ASML detailed the chip technology theft, which happened in 2022, in part of its annual report in February this year


A Chinese flag flutters near a Huawei store in Shanghai, China
A Chinese flag flutters near a Huawei store in Shanghai, China. Photo: Reuters

 

A China-based employee who worked at chip equipment giant ASML, and allegedly stole technology secrets from the company, went on to work for US sanctions-hit Huawei Technologies, Dutch newspaper NRC has claimed.

ASML detailed the chip technology theft, which happened in 2022, in its annual report in February this year.

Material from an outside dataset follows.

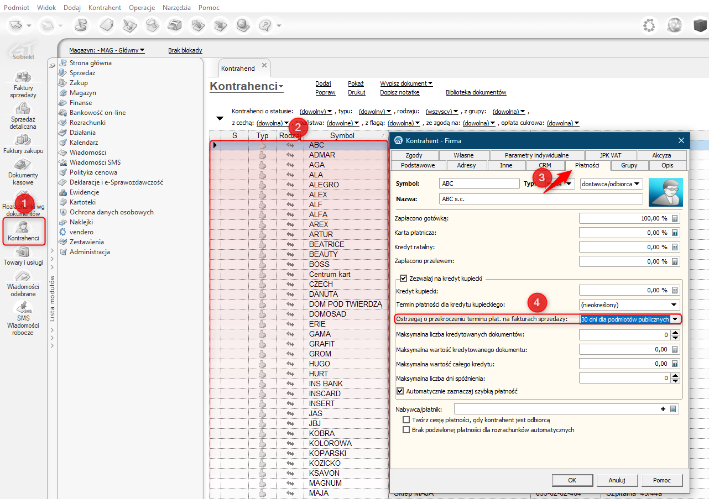Open dostawca/odbiorca dropdown
The width and height of the screenshot is (709, 499).
click(x=611, y=183)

The chip-equipment maker has since increased its internal security to tackle corporate espionage risks, the NRC said in a report that cited sources in and around ASML.

 

Also on AF: US Chip Export Ban Seen as Big Opportunity for Huawei

 

ASML said in February that the stolen technology was not “material to our business” but that it may have violated “certain export control regulations”.

NRC said ASML CEO Peter Wennink told investors at the time that the stolen technology was “one piece of a puzzle that you don’t have the box for.”

ASML is Europe’s most valuable company with a near-monopoly over the machines vital to making cutting-edge chips. These machines, known as lithography machines, have been increasingly targeted under Dutch and US export controls.

The company’s most advanced ‘extreme ultraviolet’ or EUV machines have never been sold to Chinese customers.

But ASML has been able to sell its second tier product line — lithography machines using lightwaves in the deep ultraviolet light spectrum, or “DUV” machines — to Chinese customers.

Washington’s latest updates to its export restrictions aimed at China, however, added an ASML DUV tool — the Twinscan NXT1980Di — to the list of controlled products.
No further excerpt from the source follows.